The first episode of The Princes and the Press aired on Monday evening and detailed the media coverage of Prince William, Prince Harry and their partners between 2012 and 2018.

It included suggestions negative stories about the Duchess of Sussex had been leaked to the press by royal courtiers.

Moreover, it contained claims of competitiveness within the royal households.

The second episode, due to air on Monday, is expected to delve into the widely reported rift between Prince William and Prince Harry.

Earlier this week, the BBC said the documentary was “about how royal journalism is done and features a range of journalists from broadcast and the newspaper industry”.

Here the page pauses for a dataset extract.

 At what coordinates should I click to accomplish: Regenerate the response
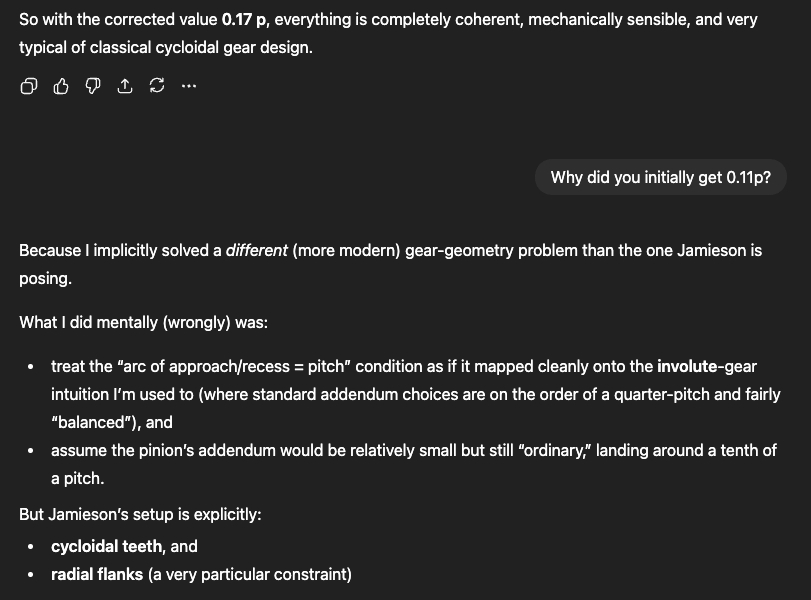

On Wednesday, BBC chairman Richard Sharp was asked at the Voice of the Listener and Viewer’s autumn conference about the claims Kate and Prince William had decided to snub the BBC and instead offer their charity show to the rival ITV. 

He said: “The BBC is a national institution and we approach our relationships with the other national institutions with great care and thought.

“The Royal Family is at the centre of our identity, its underlying importance is unequivocal.

“We have tremendous respect for all aspects of the Royal Family in what they undertake and do.

“From time to time, this organisation produces programmes which may or may not meet with full agreement with different parts of the establishment.

“Our job is to get that right, to be independent, to be respectful.”

Earlier this week, it was claimed Kate is to lead a charity carol concert at Westminster Abbey in early December while Prince William looks on among the public.

The unique show was “all arranged to be on BBC1”, a source has claimed, but it is now reportedly set to be aired by ITV.

ITV’s royal editor Chris Ship reported sources at his broadcaster saying they were only made aware of the offer late last week and that contracts are still being negotiated.

An ITV source said of the late commission: “It was unusual for it to come to us this late.”

Mr Ship added the Christmas special is being made for ITV by BBC Studios – not an unusual practice, as the studios also made a documentary on the Duchy of Cornwall for ITV in 2019.

Prince William has collaborated with the BBC as recently as in October, when the broadcaster aired a five-episode special focused on the Earthshot Prize and its first-ever award ceremony.